We know something is a fully applied, concrete type when it is represented as
*
. When it is * -> *
, it, like a function, is still waiting to be applied.
Kinds are the types of type constructors, primarily encoding the number of
arguments they take. The default kind in Haskell is *
. Kind signatures work
like type signatures, using the same ::
and ->
syntax, but there are only
a few kinds. Kinds are not types until they are fully applied.
Typeclass
A typeclass
is a set of operations defined with respect to a polymorphic
type. It is a means of expressing faculties or interfaces that multiple
datatypes may have in common. When a type is an instance of a typeclass,
values of that type can be used in the standard operations defined for that
typeclass. In Haskell typeclasses are unique pairings of class and concrete
instance.
Inheritance
Typeclass inheritance is when a typeclass has a superclass. This is a way of expressing that a typeclass requires another typeclass to be available for a given type before you can write an instance.
Insatance
An instance
is the definition of how a typeclass should work for
a given type. Instances are unique for a given combination of typeclass
and type.
In Haskell we have derived instances so that obvious or common
typeclasses, such as Eq
, Enum
, Ord
, and Show
can have the
instances generated based only on how the datatype is defined.
Polymorphism
Broadly speaking, type signatures may have three kinds of types: concrete, constrained polymorphic, or parametrically polymorphic.
Polymorphism in Haskell means being able to write code in terms of values which may be one of several, or any, type.

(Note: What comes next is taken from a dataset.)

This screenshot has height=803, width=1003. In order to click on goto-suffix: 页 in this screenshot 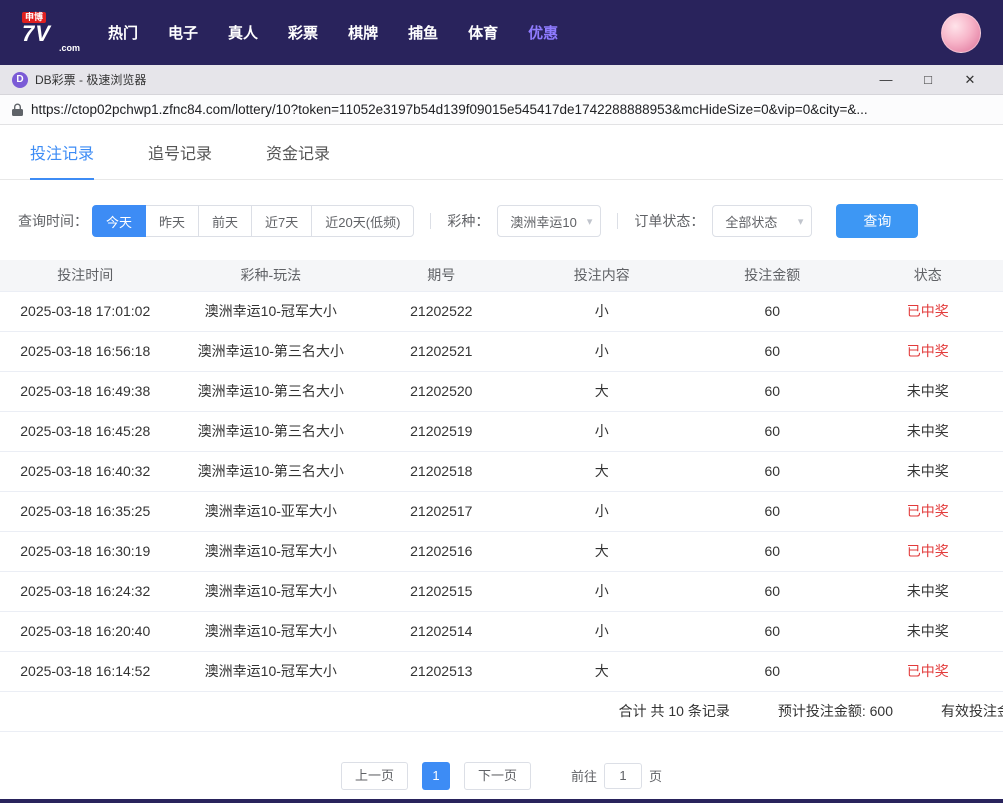, I will do `click(656, 776)`.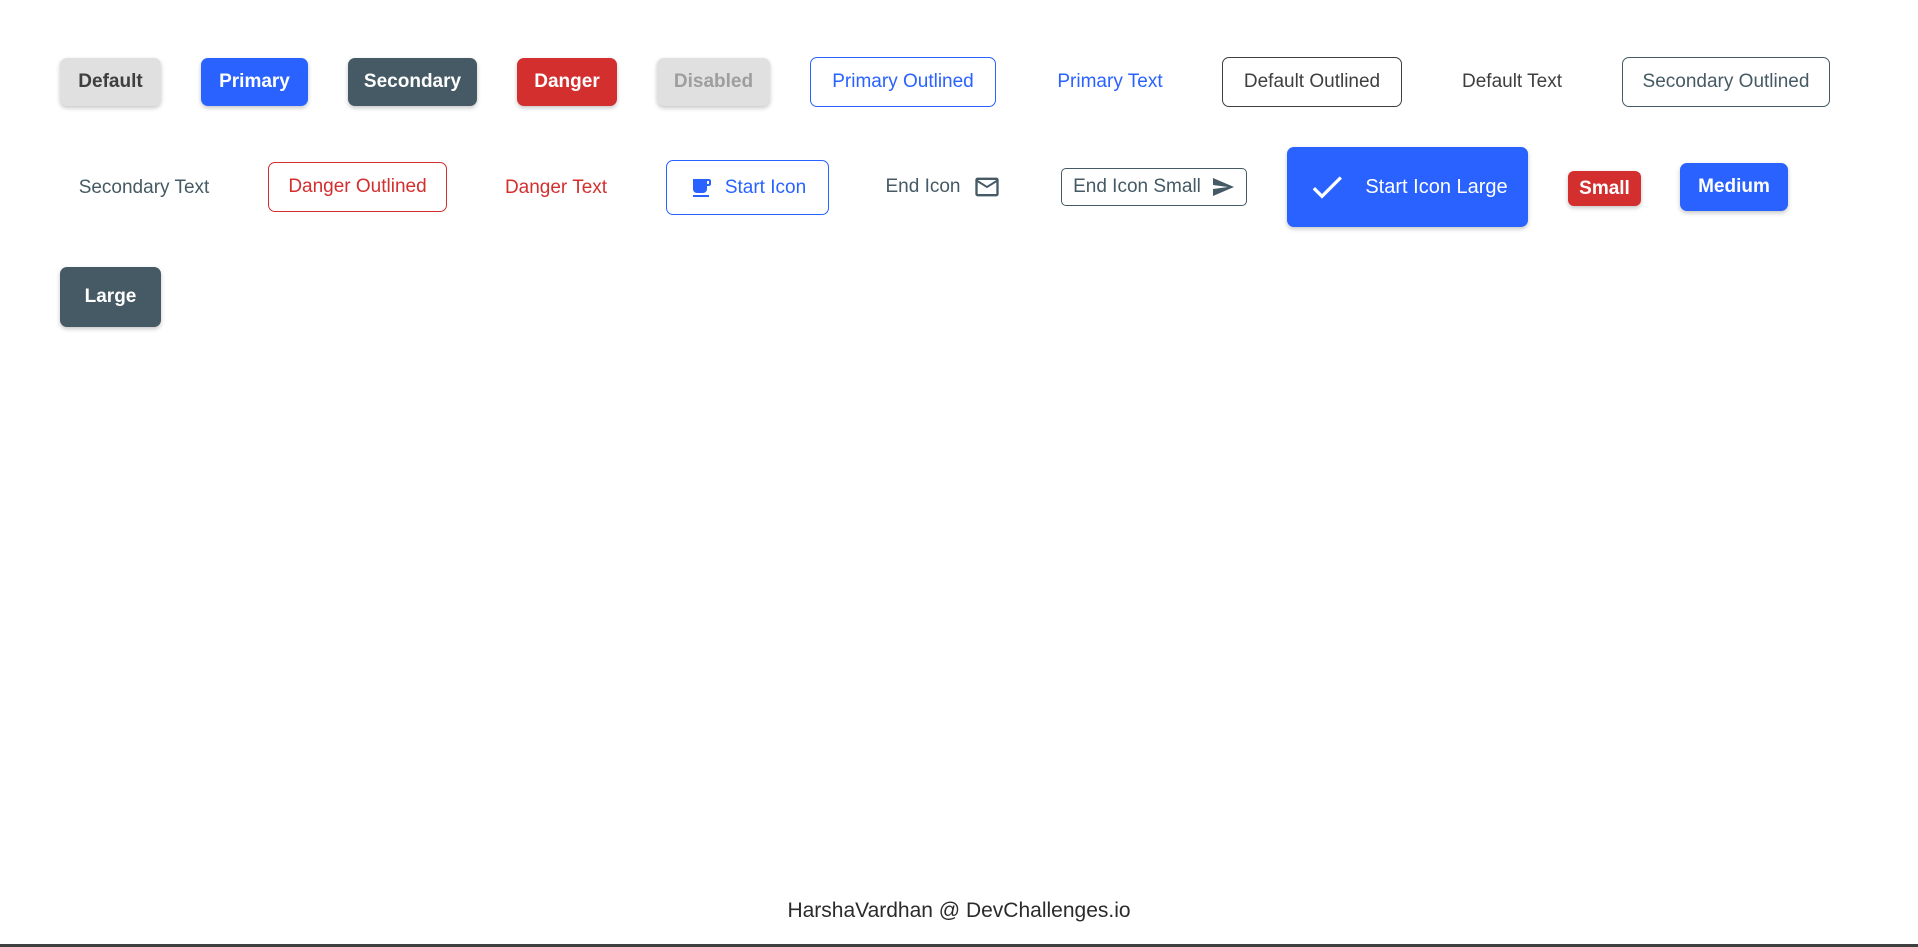 This screenshot has width=1918, height=947. I want to click on end-icon-button: End Icon, so click(943, 187).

Polymorphism in Haskell is either parametric or constrained.
Instead of limiting functions to a concrete type, we use typeclass polymorphic type variables. Polymorphic type variables give us the ability to implement expressions that can accept arguments and return results of different types without having to write variations on the same expression for each type.
In Haskell, polymorphism divides into two categories: parametric polymorphism and constrained polymorphism.
Parametric polymorphism
Parametric polymorphism is broader than ad-hoc polymorphism. Parametric polymorphism refers to type variables, or parameters, that are fully polymorphic. When unconstrained by a typeclass, their final, concrete type could be anything. Constrained polymorphism, on the other hand, puts typeclass constraints on the variable, decreasing the number of concrete types it could be, but increasing what you can actually do with it by defining and bringing into scope a set of operations.
A function is polymorphic when its type signature has variables that can represent more than one type. That is, its parameters are polymorphic. Parametric polymorphism refers to fully polymorphic (unconstrained by a typeclass) parameters. Parametricity is the property we get from having parametric polymorphism. Parametricity means that the behavior of a function with respect to the types of its (parametrically polymorphic) arguments is uniform. The behavior is uniform across all concrete applications of the function, it can not change just because it was applied to an argument of a different type.
Ad-hoc polymorphism
Polymorphism in many other languages is probably a form of constrained, often called ad-hoc, polymorphism. Ad-hoc polymorphism in Haskell is implemented with typeclasses.
Ad-hoc polymorphism is polymorphism that applies one or more typeclass constraints to what would’ve otherwise been a parametrically polymorphic type variable. Here, rather than representing a uniformity of behavior across all concrete applications, the purpose of ad-hoc polymorphism is to allow the functions to have different behavior for each instance. This ad-hoc-ness is constrained by the types in the typeclass that defines the methods and Haskell’s requirement that typeclass instances be unique for a given type.